Martin Skidmore: My oldest friend’s favourite band ever was Dolly Mixture, so I bet he’d love this lot, who have a similar ultra-lo-fi old girl-group sound. Sadly, there isn’t enough of a tune and the singing is too flattened and affectless to do much for me, and I can’t see sounding as if you recorded a single in a barrel as a good thing.
[4]

Iain Mew: The fuzz seems pervasive first go, but it soon parts to reveal a sharp, taut song. It has no real need to shy away, then, except perhaps that it would miss the beguiling way the harmonies remain a little clouded by the fog, as if the call for help is coming from a great distance. Neat stuff, though as far as instant pop thrills go, it’s still not quite up there with their near namesakes’ “Can’t Get You Out of My Thoughts”.
[7]

Chuck Eddy: This song would probably sound better if its fadeaways didn’t make it seem embarrassed about having a melody. But at least it has a melody, and a pretty one. And it’s proud of its la-la-las.

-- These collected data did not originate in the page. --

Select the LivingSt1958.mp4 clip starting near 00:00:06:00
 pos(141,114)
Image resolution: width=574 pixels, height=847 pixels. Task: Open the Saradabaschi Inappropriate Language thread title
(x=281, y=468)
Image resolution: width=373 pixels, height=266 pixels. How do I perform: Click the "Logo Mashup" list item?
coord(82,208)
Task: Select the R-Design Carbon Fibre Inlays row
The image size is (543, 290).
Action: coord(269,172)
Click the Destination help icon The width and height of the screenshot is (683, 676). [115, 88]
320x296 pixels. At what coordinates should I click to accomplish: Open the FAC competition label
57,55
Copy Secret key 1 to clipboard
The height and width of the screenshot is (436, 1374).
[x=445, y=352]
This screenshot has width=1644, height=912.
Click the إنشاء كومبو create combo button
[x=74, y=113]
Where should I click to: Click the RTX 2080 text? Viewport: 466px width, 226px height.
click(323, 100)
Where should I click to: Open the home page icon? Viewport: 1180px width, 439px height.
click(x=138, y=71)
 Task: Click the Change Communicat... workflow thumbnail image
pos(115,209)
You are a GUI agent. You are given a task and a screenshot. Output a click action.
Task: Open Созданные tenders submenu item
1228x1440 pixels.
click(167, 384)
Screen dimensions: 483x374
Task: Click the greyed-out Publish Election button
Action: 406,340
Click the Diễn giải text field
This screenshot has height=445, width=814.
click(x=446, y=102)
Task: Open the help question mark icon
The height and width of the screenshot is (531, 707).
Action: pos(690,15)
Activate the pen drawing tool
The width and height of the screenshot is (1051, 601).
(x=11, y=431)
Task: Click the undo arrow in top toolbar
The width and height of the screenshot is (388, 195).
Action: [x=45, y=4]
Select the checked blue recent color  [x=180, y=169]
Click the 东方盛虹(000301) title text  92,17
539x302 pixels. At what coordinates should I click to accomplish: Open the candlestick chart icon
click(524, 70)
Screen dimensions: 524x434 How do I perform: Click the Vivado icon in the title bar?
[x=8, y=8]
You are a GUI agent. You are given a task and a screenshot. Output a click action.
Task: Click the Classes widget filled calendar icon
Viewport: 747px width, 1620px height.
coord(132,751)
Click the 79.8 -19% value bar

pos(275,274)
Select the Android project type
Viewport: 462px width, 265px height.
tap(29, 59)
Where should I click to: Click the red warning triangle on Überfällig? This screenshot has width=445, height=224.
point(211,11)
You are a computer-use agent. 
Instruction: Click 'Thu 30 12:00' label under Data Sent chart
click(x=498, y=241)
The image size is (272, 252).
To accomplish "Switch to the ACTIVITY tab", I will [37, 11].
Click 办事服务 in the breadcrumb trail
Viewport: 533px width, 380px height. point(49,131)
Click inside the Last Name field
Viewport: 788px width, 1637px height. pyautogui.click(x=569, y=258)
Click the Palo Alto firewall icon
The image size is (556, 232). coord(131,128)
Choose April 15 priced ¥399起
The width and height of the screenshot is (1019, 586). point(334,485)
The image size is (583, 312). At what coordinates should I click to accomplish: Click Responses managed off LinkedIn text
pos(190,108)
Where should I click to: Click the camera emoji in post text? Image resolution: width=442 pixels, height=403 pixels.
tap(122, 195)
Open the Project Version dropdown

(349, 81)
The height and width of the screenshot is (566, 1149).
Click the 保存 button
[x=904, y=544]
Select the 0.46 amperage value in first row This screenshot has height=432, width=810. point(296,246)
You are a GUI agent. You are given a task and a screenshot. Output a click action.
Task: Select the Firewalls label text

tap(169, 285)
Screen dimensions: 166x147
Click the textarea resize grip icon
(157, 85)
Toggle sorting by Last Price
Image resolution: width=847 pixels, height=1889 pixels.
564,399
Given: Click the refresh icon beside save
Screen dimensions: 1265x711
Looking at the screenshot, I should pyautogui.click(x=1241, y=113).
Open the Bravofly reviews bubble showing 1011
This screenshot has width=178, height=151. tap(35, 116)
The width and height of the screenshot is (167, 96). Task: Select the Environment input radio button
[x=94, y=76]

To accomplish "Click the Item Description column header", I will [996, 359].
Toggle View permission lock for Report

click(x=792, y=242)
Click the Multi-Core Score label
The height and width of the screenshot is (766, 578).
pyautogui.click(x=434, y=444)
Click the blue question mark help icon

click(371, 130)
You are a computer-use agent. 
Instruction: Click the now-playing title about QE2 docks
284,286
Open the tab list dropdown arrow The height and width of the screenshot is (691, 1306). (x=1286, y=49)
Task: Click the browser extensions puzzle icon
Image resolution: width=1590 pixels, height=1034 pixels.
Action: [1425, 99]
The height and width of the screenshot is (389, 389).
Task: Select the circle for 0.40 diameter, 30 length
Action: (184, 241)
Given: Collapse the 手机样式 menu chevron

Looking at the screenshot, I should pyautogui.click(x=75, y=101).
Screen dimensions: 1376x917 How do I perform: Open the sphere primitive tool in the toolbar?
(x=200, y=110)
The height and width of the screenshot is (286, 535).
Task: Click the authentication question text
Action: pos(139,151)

Actually, I hear a pinch of Raincoats — though that may just be because I didn’t pay much attention to less ingenious precedents that came out of, say, Olympia, Washington in between.
[6]

Ian Mathers: The chorus was a nice surprise; honestly, the demands of this kind of song are low enough they could have gotten away with just the low-key rumble of the beginning. It’s a pretty good chorus too, enough to elevate “Jail La La” over most of its competition in the increasingly crowded neo/retro garage field.
[7]

John Seroff: Grungy, enjoyable lo-fi girlpop that’s got enough backbone to not sound like a bald knockoff and smart enough not to overstay its welcome. Nice scopitone-style video too. “Jail La La” may lack the little bit of oomph necessary to really stick around, but maybe it’ll work better in the context of a full album? Anyways, I wouldn’t kick this out of bed for eatin’ crackers.
[6]

Jonathan Bogart: One nice aftereffect of not keeping up with indie rock is that when something from that vague region does catch your ear you don’t immediately have to compare it to all the other things that came out recently that sound like it, you can just enjoy it for what it is: a garagey girl-group stomp in the vein of the Luv’d Ones, only with cuter vocals.
[8]

Katherine St Asaph: Sunny retro-pop after a bottle or two of wine, an eyes-closed sprint through some unknown alley and a knife fight. Vocalist Dee Dee slips into ’60s mannerisms as if they’re the only sounds she can hear over the haze in her head. And it works well enough that you can’t tell whether that shit-covered, high-as-a-kite woman is a cellmate or the speaker herself. If only the morning after really sounded like this.
[8]

Comments are closed.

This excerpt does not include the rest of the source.